The chapter house at Byland
© Cistercians in Yorkshire Project
<click to enlarge>
The chapter house at Byland

According to contemporary accounts, Roger de Mowbray died in Palestine shortly after his capture there in 1187, and was buried at Sures. By the late thirteenth century, however, the monks of Byland clearly thought that his grave was in their chapter-house. Moreover, a sixteenth-century narrative from Roger’s Augustinian foundation at Newburgh describes how he had actually returned to live in England for some fifteen years and was then buried in the chapter-house at Byland Abbey. Indeed, following their visitation of the religious houses in the North of England, in 1535, the royal commissioners, Doctors Layton and Legh, remarked that the sepulchre of Roger and his wife lay in Byland’s chapter-house.

A North Yorkshire safari
The colourful account of Roger’s supposed return journey from the Holy Land, described in a sixteenth-century narrative from Newburgh Priory, tells of adventure, fantasy and daring. According to this version of events, Roger wrestled with a dragon and encountered a lion, which he brought back with him to his castle at Hood, in Yorkshire. His exploits are remarkably similar to those of the Arthurian hero, Yvain, in Chrétien de Troyes’ twelfth-century romance, ‘The knight and the lion’.

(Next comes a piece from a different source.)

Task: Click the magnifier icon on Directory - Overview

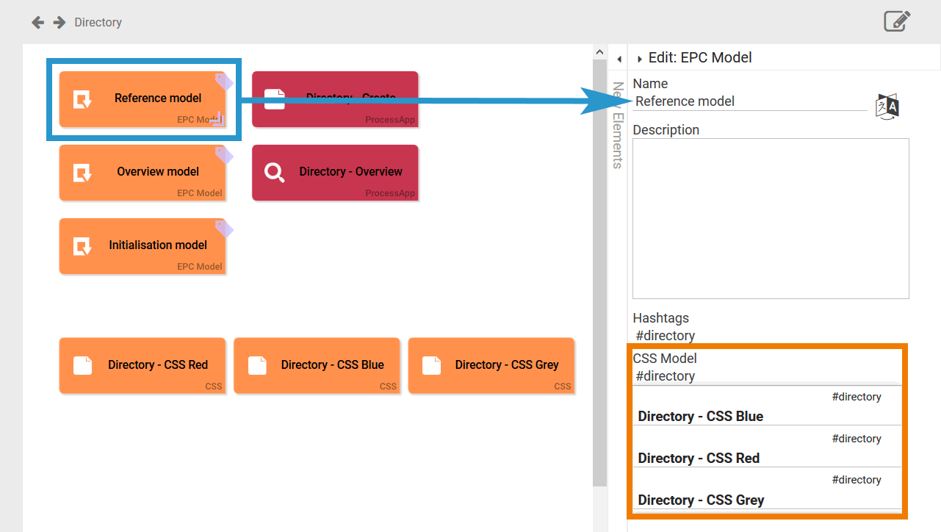Action: point(273,173)
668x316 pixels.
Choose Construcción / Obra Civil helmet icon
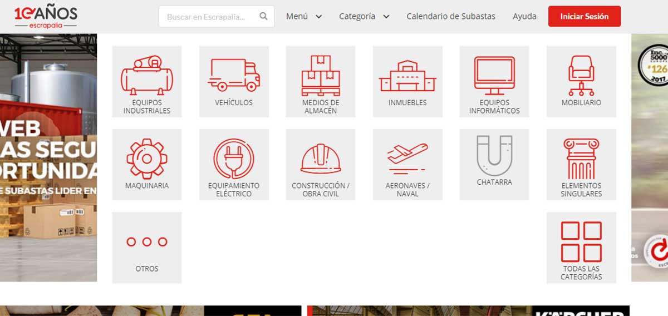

A search for Roger’s grave in the nineteenth century resulted in the recovery of a tomb slab that was thought to be his but was more than likely from the grave of a former abbot of Byland, since it bore a mitre, rather than a sword. A slab incised with a sword found in the cloister in the 1920s is also unlikely to have belonged to Roger and was probably one of the graves flung out from the church during the spoliation of the abbey in the sixteenth century.

The evidence for Roger’s burial in the chapter-house at Byland remains shrouded in mystery, but Gilyard-Beer has recently suggested a possible – and convincing – explanation to this enigma. According to his hypothesis, the fourteenth-century monks of Byland may have considered it important to have a founder’s grave within the abbey precinct and thus sought to construct some sort of memorial to Roger. By the sixteenth century, however, what had been intended as a commemoration of Roger was thought to mark the spot where he was buried; hence the conflicting evidence and the likelihood that his grave will never be recovered by excavation of the site.(2)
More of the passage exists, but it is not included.